Wherever a picture appears, leave it out; set down everything else in the records exactly.

..........

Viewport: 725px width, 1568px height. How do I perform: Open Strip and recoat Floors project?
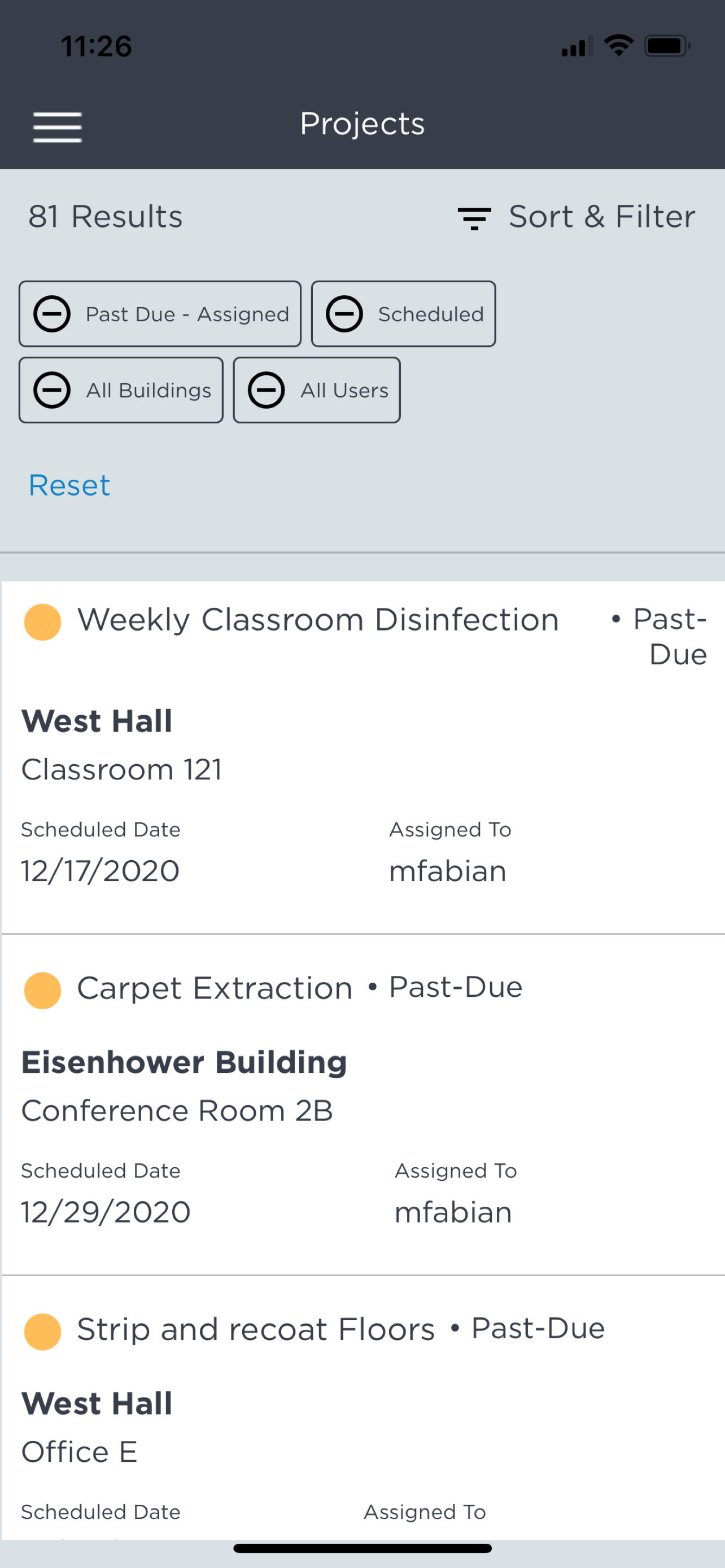(256, 1329)
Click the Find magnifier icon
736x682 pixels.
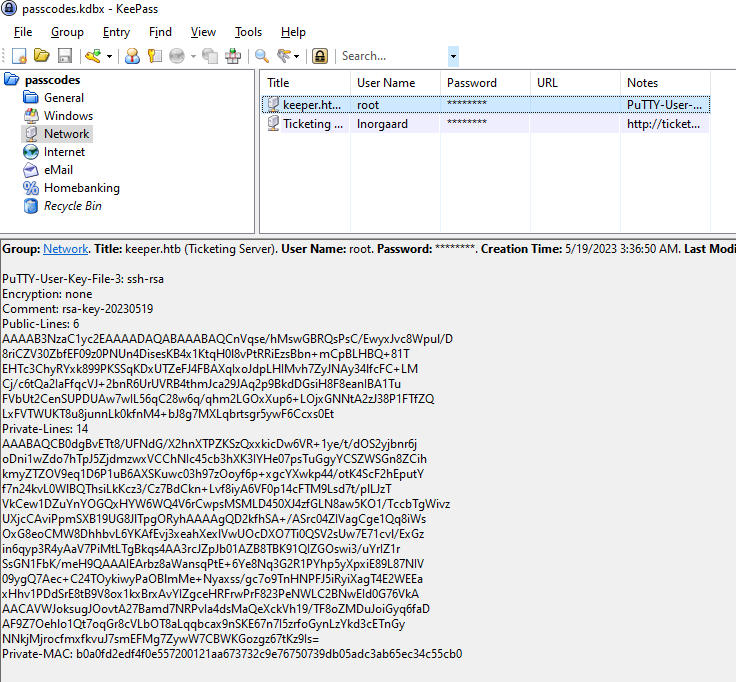point(262,56)
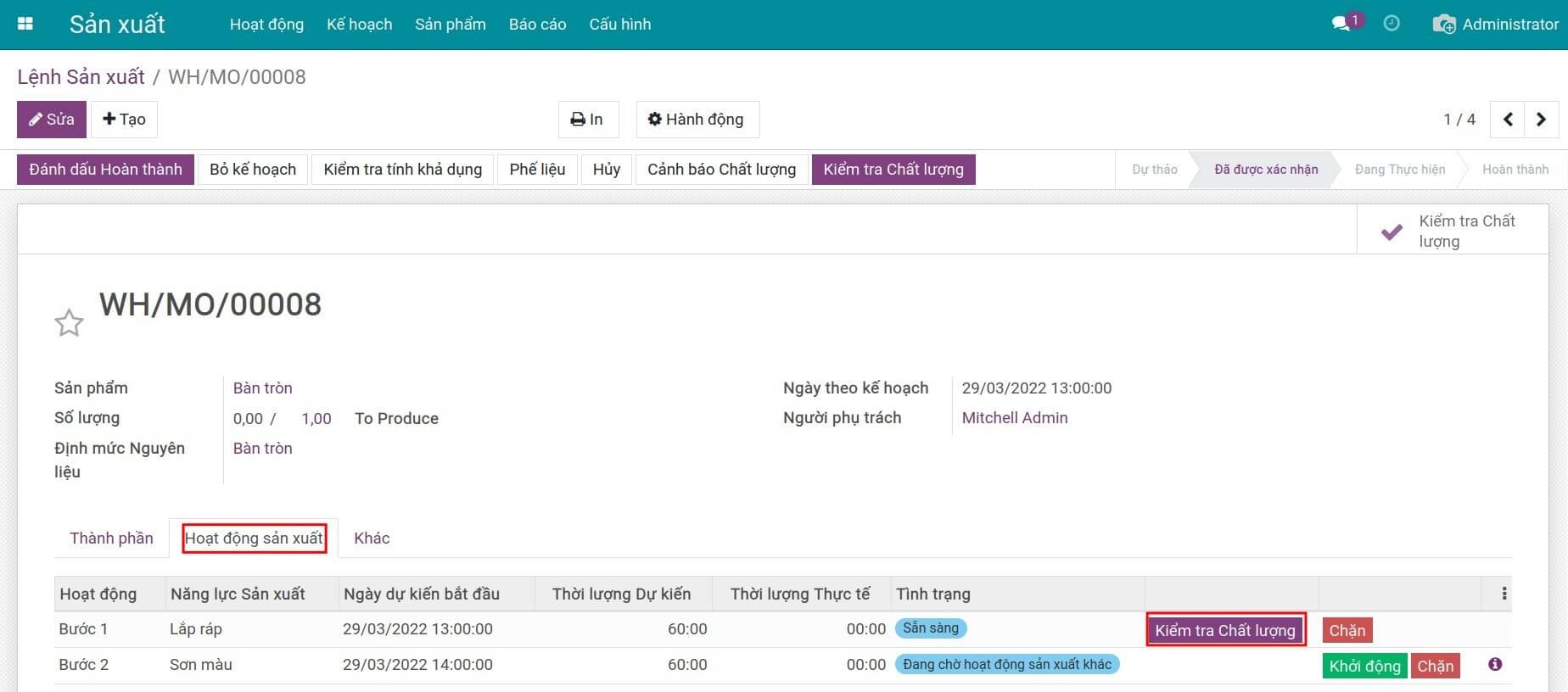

..........

[ANSWER FOR THE TASK]
Viewport: 725px width, 1568px height. How do I perform: Open Strip and recoat Floors project?
(256, 1329)
Click the Find magnifier icon
736x682 pixels.
point(262,56)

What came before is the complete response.